Priests and their families were subject to severe persecution.  A priest's children were barred from middle or higher schools or from state employment unless they renounced and broke off all connections with their fathers.  Priests were disenfranchised along with criminals and the insane.  They were also denied ration cards, often necessary for survival in periods of shortage. [Peter Hitchens, The Rage Against God: How Atheism Led Me to Faith (Grand Rapids: Zondervan, 2010), p. 180f.] 
Why would one connect Soviet totalitarianism and ruthless persecution of Christians with today's secular materialists?  Both alike were and are militantly atheistic.  It should come as no surprise, then, that well respected scholars, such as Humphrey openly advocate state control over parents to ensure that all speech in the home conforms to secular materialist atheism.  That is why Peter Hitchens speaks of the "totalitarian intolerance of the new atheists".  It is a fair representation. 

We are certain of this: materialist, evolutionist atheism can only succeed in human history by the power of the gun.  It is an inane, conflicted and barren ideology.  It is ultimately irrational.  Unable to win and maintain control of hearts and minds by peaceful means it must turn inevitably to the gun and to the power of a totalitarian state to gain and continue control.  Dawkins and Humphrey are channelling Lenin and Stalin, Mao and Pol Pot.  It is one of the great ironies of the decade that Humphrey first gave this speech to Amnesty International--a group ostensibly dedicated to fighting against state oppression everywhere.  The fact that Humphrey's propositions were not publicly repudiated on the spot tells us that they have lots of fellow travellers--in place where one would not expect them.

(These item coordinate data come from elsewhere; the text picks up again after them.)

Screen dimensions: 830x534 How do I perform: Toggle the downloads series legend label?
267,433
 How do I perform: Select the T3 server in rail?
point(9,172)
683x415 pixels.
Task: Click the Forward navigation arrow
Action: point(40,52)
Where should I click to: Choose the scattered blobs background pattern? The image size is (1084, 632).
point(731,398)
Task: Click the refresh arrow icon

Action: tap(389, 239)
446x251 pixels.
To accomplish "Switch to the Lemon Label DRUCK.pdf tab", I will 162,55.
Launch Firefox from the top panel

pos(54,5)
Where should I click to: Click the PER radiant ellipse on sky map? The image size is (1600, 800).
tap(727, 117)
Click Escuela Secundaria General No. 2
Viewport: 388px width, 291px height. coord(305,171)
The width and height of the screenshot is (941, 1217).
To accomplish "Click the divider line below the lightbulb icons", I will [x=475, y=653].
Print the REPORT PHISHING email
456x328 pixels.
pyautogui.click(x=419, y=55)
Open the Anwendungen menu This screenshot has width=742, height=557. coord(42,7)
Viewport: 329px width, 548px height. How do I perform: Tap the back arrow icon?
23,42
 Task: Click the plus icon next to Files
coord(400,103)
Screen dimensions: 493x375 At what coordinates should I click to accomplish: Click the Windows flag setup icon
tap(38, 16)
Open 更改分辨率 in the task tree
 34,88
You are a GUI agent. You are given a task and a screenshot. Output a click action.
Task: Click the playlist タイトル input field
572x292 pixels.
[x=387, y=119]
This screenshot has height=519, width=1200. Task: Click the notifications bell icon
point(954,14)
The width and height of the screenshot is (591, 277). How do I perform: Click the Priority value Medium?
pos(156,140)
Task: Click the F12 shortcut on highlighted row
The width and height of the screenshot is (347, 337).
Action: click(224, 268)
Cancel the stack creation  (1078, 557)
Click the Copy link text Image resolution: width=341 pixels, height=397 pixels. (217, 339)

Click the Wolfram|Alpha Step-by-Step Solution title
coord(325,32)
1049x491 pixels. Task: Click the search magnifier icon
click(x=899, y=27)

The course to violent overthrow and seizure of power tends to follow a well-trodden path: demonise something as oppressive, cruel, and destructive.  Promise that if the demons were removed, all our problems would dissipate or dissolve into facile solutions. Then, for the sake of peace, the sake of truth, and for the love of fellow men all the principled and courageous must stand up to fight.  Right now, the demon is Jesus Christ and His people are the enemy.  They are the pathological child abusers of our time . . . or so the propaganda runs.